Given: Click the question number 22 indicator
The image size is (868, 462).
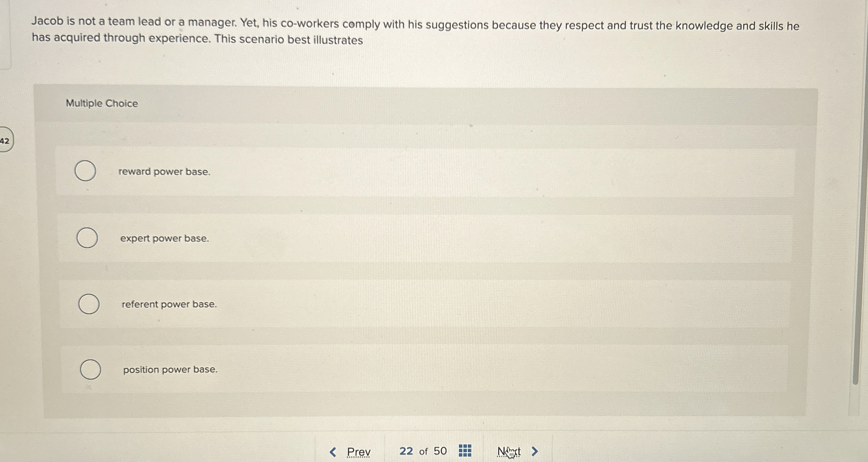Looking at the screenshot, I should [x=406, y=450].
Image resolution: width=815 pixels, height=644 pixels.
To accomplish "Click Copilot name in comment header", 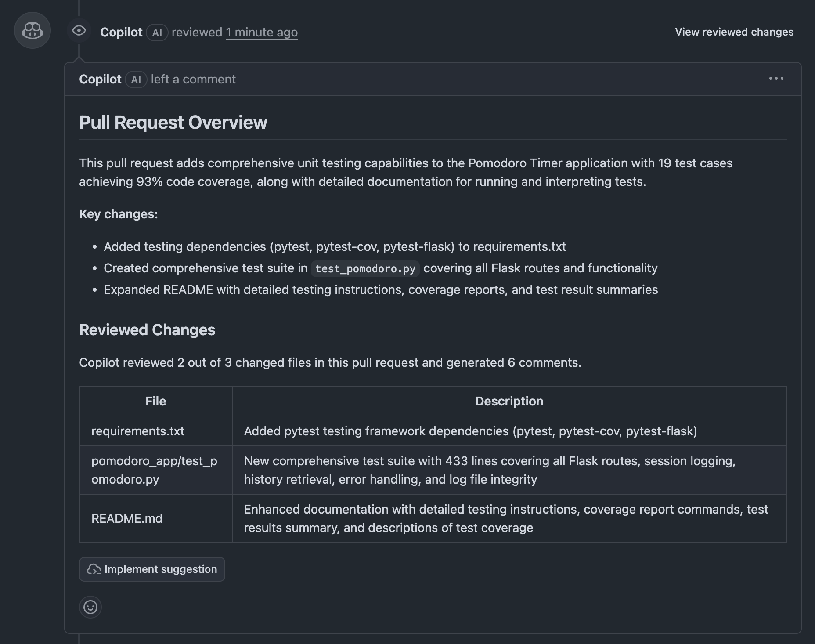I will click(100, 80).
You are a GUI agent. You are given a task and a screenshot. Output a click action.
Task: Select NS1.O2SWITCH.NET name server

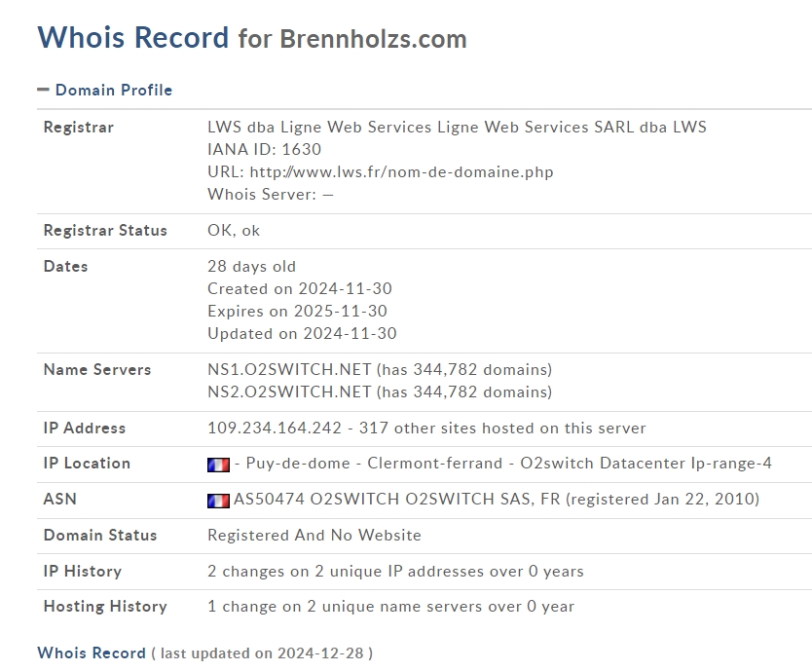point(289,369)
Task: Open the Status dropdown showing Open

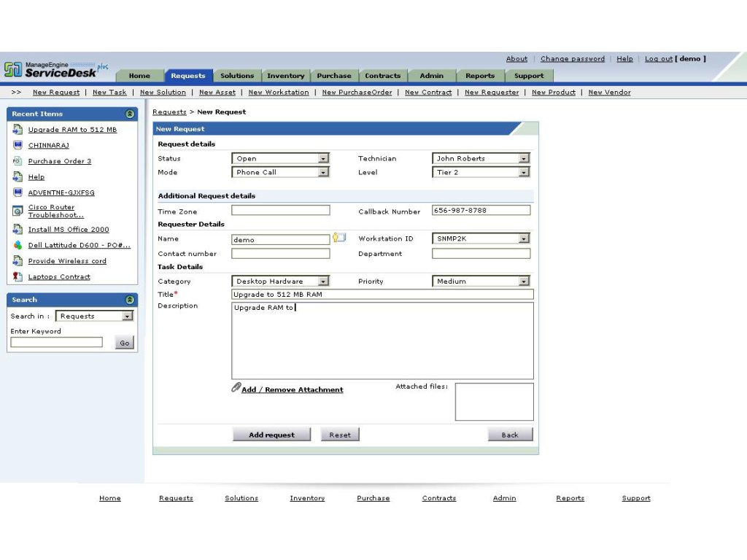Action: coord(322,158)
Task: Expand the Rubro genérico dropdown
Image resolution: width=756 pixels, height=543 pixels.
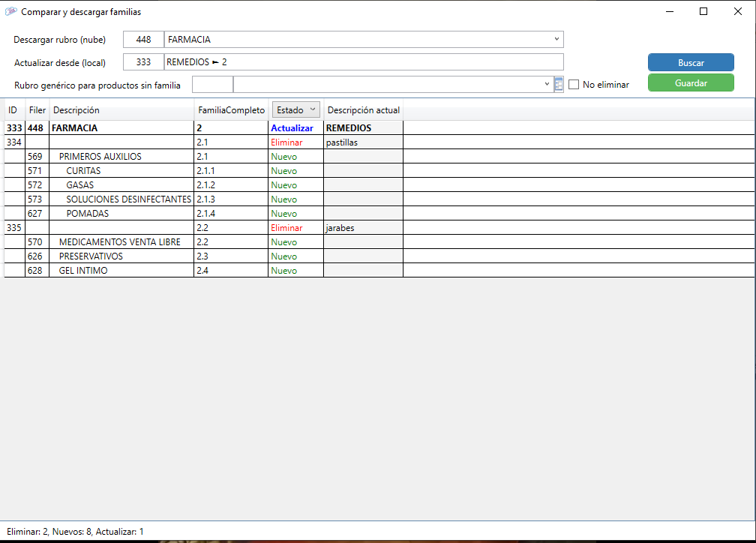Action: tap(547, 85)
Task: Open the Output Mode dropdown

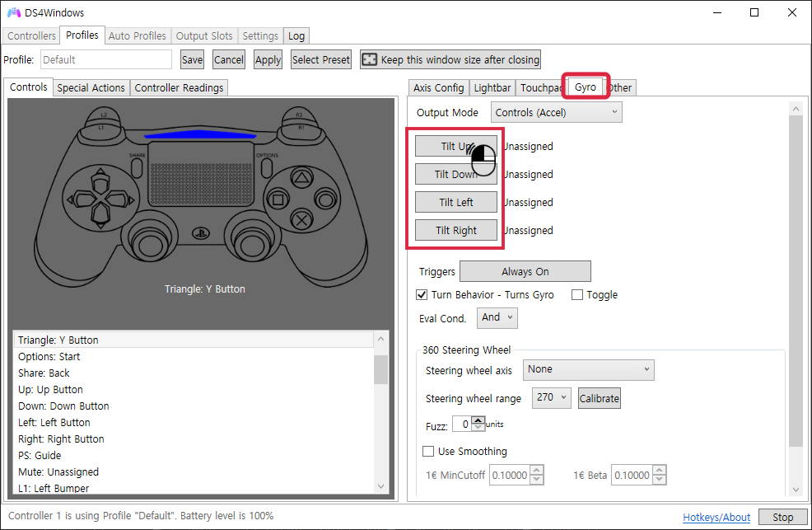Action: tap(556, 112)
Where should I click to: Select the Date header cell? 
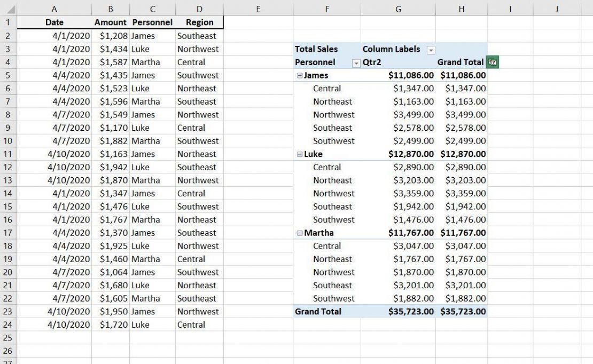click(54, 22)
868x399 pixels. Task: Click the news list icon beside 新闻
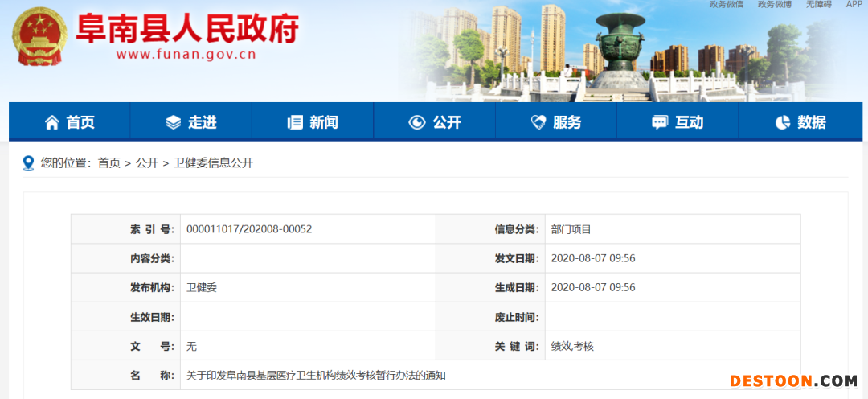(x=295, y=122)
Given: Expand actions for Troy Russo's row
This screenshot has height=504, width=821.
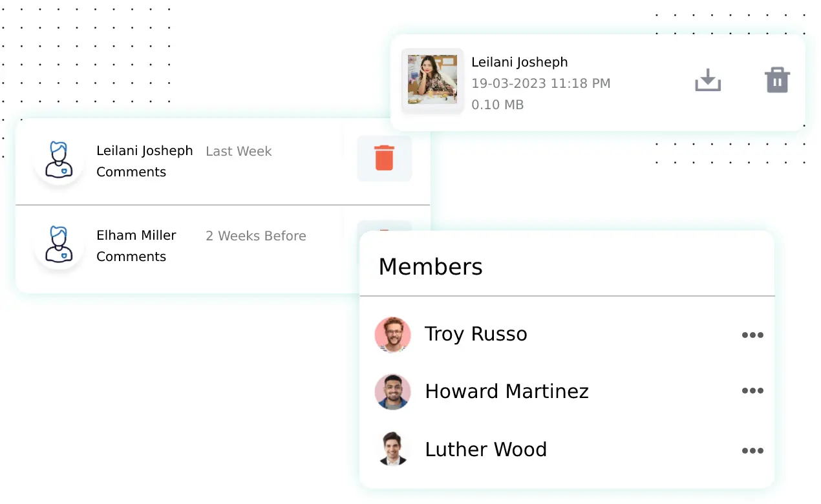Looking at the screenshot, I should click(x=752, y=335).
========
**EXERCISE AIM:** Count the lines of the records that include the word "Expand", please, and report the number alone.

**TASK ANSWER:** 2